What is needed is an exact transcription of the line with "This screenshot has width=2576, height=727." and all the lines that follow it in the entries below; add nothing else.

■ ■ ■ ■ ■

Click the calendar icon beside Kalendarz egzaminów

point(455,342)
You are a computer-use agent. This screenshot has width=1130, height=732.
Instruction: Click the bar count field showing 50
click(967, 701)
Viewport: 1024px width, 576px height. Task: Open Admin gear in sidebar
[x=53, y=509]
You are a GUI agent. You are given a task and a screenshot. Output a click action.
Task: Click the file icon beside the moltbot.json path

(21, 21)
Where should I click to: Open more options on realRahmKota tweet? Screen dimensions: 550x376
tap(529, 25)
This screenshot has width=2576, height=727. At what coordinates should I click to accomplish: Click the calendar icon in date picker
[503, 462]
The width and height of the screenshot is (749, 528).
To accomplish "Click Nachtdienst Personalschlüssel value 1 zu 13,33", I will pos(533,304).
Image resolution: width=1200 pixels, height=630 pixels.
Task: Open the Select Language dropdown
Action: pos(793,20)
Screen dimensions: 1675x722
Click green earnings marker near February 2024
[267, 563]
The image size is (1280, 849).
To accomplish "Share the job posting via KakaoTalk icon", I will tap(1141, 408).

■ ■ ■ ■ ■

RESULT OF THIS EXERCISE –
This screenshot has width=2576, height=727. At what coordinates should I click to accomplish: Click the calendar icon in date picker
[503, 462]
The width and height of the screenshot is (749, 528).
To accomplish "Click Nachtdienst Personalschlüssel value 1 zu 13,33", I will pos(533,304).
Image resolution: width=1200 pixels, height=630 pixels.
Task: Open the Select Language dropdown
Action: pos(793,20)
Screen dimensions: 1675x722
Click green earnings marker near February 2024
[267, 563]
The image size is (1280, 849).
To accomplish "Share the job posting via KakaoTalk icon", I will tap(1141, 408).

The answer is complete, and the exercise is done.